▸ PROBLEM DETAILS
The answer must be an exact copy of the lines from the one containing "Given: Choose Bake-Off Rubric model" through the last line of the records, with no pictures.

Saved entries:
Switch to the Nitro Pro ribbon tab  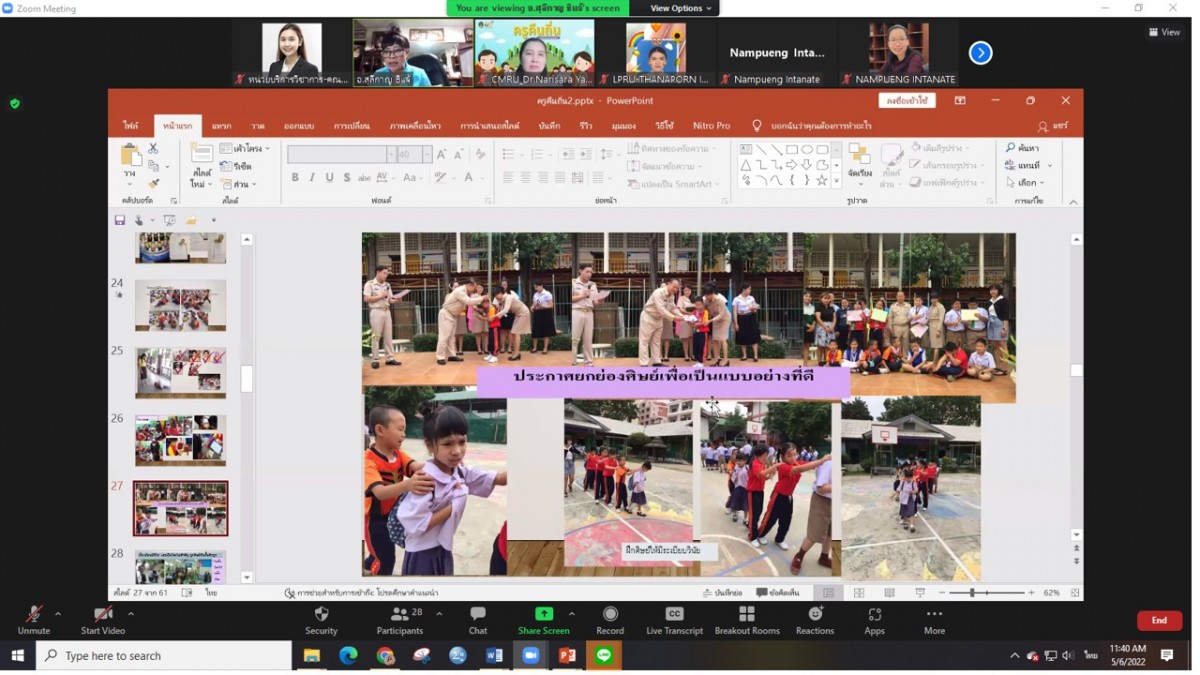pos(711,126)
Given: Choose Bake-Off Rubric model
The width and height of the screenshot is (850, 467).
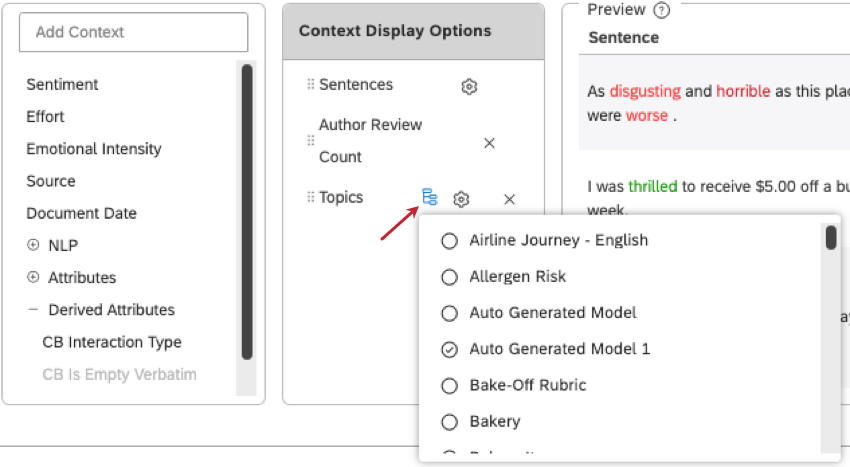Looking at the screenshot, I should click(x=450, y=385).
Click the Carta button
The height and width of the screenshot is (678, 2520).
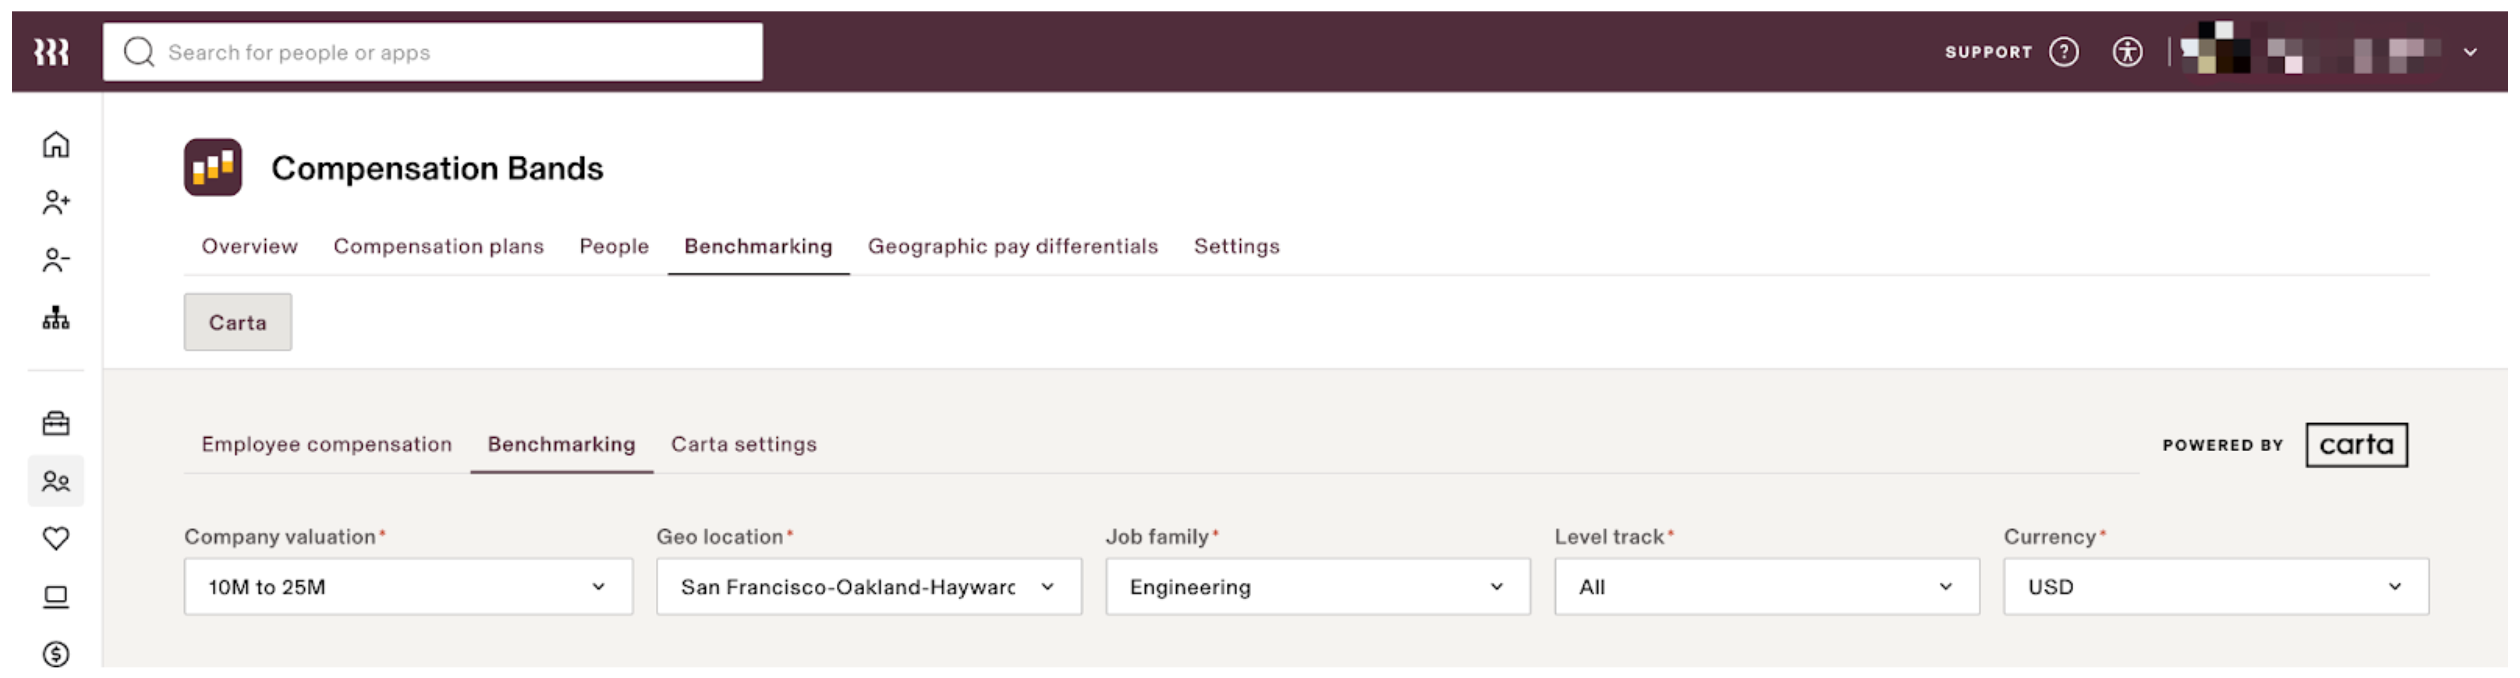point(238,323)
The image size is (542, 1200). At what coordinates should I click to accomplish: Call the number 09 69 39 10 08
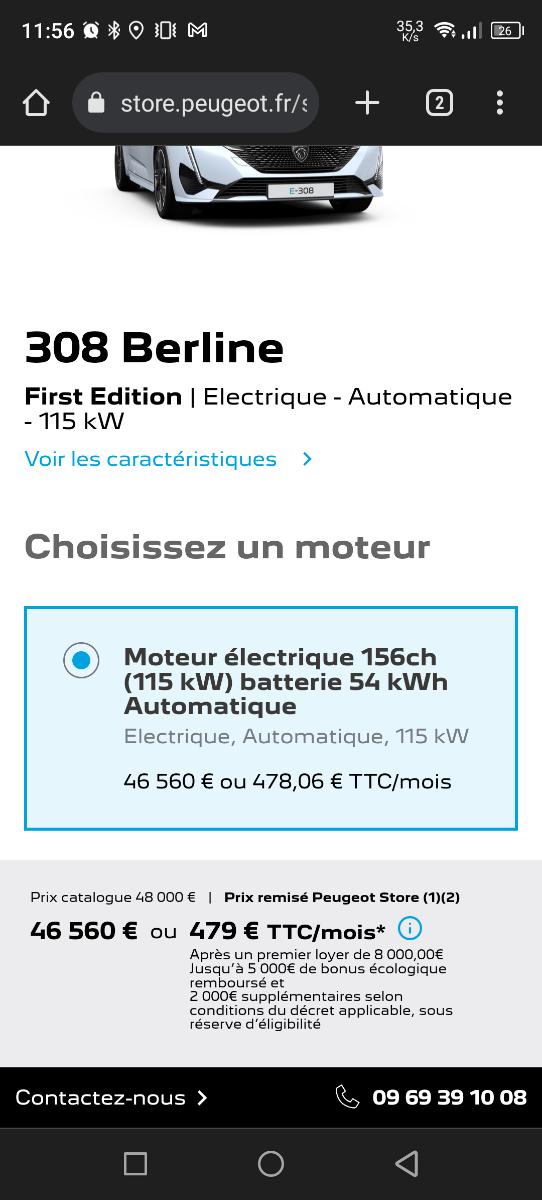point(449,1098)
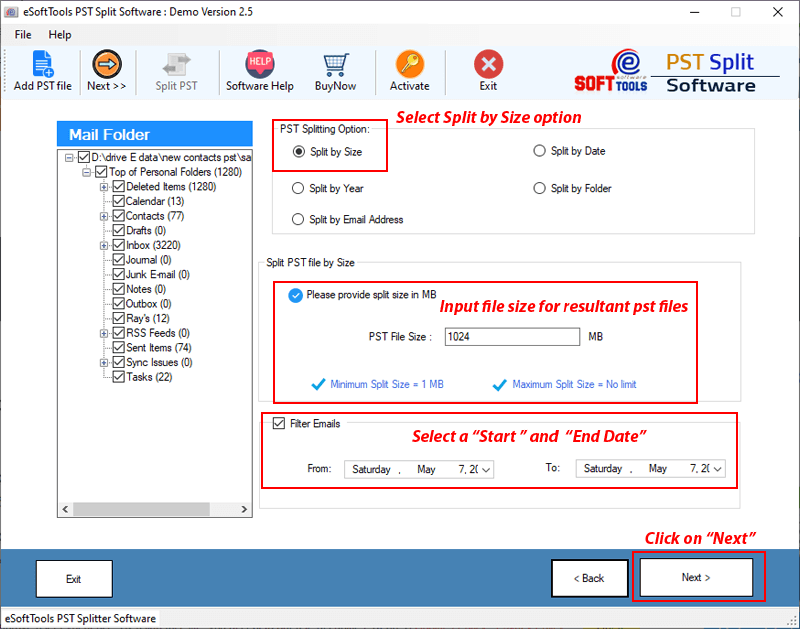The height and width of the screenshot is (629, 800).
Task: Uncheck the Inbox (3220) folder checkbox
Action: click(x=118, y=245)
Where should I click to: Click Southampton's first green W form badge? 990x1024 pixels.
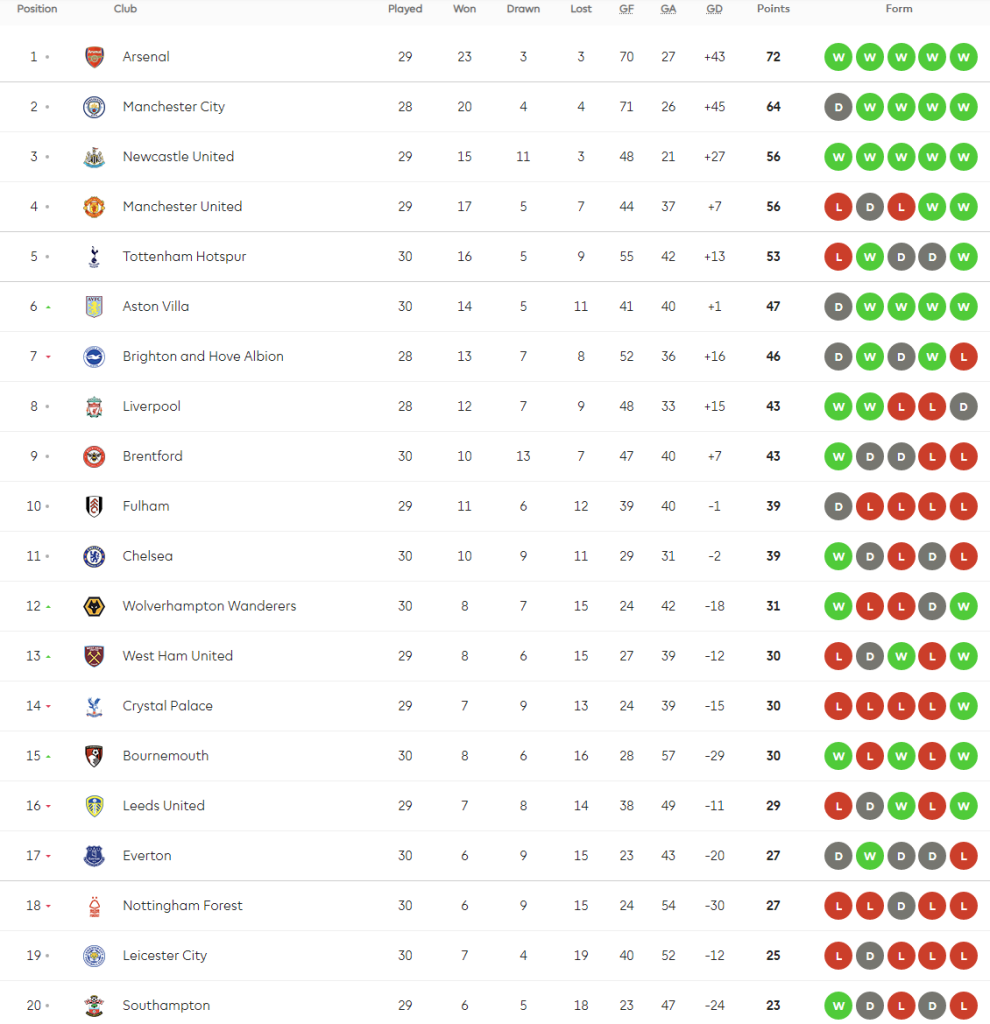pyautogui.click(x=838, y=1005)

▸ RESPONSE BOX
Given: Choose Bake-Off Rubric model
The width and height of the screenshot is (850, 467).
Looking at the screenshot, I should click(x=450, y=385).
Click the Carta button
The height and width of the screenshot is (678, 2520).
point(238,323)
The image size is (542, 1200). At what coordinates should I click to accomplish: Call the number 09 69 39 10 08
point(449,1098)
The height and width of the screenshot is (629, 800).
Task: Uncheck the Inbox (3220) folder checkbox
Action: click(x=118, y=245)
Where should I click to: Click Southampton's first green W form badge? 990x1024 pixels.
pyautogui.click(x=838, y=1005)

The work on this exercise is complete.